April 30, 1999
 
 
 

                   Justice Department Opens Inquiry
                   Into How Banks Set Fees for IPOs

                   An INTERACTIVE JOURNAL News Roundup

                   WASHINGTON -- The Justice Department said Friday it is investigating
                   a possible conspiracy among securities firms to fix underwriting fees for
                   initial public offerings of stock.

                   Investment giant Goldman, Sachs & Co., which is scheduled to sell stock
                   to the public for the first time Monday, said Friday in regulatory filing it
                   received a subpoena related to the probe. It did not say in the filing
                   whether it considered itself a target of the investigation.

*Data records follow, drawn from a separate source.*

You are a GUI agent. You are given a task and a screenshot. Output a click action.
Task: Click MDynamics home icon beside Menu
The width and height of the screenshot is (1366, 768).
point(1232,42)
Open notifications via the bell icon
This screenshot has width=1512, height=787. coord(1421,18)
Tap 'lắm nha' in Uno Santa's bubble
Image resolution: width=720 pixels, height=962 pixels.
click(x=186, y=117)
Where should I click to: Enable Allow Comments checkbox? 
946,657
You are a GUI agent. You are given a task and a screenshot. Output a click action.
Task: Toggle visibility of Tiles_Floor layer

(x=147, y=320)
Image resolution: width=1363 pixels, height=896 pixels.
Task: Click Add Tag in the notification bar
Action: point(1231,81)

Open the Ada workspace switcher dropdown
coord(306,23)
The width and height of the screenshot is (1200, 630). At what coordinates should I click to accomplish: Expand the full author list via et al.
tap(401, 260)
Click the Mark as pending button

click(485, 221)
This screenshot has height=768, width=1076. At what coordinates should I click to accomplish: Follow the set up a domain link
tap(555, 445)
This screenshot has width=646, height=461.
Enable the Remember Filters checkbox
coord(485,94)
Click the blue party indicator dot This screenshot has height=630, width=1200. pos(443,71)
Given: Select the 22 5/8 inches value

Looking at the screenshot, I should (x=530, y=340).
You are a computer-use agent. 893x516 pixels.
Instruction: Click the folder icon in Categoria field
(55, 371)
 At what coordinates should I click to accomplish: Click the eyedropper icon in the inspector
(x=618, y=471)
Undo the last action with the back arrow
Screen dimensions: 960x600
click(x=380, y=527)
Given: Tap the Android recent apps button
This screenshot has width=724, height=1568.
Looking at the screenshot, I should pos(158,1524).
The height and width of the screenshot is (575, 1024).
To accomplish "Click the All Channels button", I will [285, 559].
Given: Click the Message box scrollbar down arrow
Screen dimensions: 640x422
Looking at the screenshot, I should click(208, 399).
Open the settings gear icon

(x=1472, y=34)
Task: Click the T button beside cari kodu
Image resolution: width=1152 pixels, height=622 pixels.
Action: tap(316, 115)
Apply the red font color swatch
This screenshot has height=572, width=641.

                   A Justice Department spokeswoman confirmed the investigation, but
                   declined further comment.

                   The Justice Department's request comes on the heels of a lawsuit filed in
                   November against Goldman and other securities firms. The lawsuit claims
                   that the firms engaged in a conspiracy to fix the discount that underwriting
                   syndicates receive from issuers of shares in certain offerings.

                   The suit was filed in federal court in Manhattan by Harold Gillett, an
                   individual investor who bought 500 shares of a Horizon Offshore Inc. initial
                   public offering in April. He listed more than two dozen securities firms as
                   defendants, and included all of the major Wall Street firms, among them
                   Morgan Stanley Dean Witter & Co. and Merrill Lynch & Co.

                   Morgan Stanley declined to comment on the Justice Department's
                   investigation. But sources close to the firm said it had also received a
                   subpoena requesting information. The sources said that all of the firms
                   named as defendants in the Gillett suit received subpoenas Thursday.

                   Mr. Gillett alleges the firms conspired to fix their fees at 7% of the total
                   IPO proceeds, about double what investment banks charge to underwrite
                   IPOs in foreign markets. The suit claims the fees are "artificially inflated"
                   and pad the firms' profits at the expense of the companies issuing stock
                   and the investors buying IPO shares.

                   Mr. Gillett's suit was followed by several others making similar allegations
                   against a similar list of defendants. According to court filings, Goldman and
                   other firms filed a motion to dismiss one of the suits Thursday.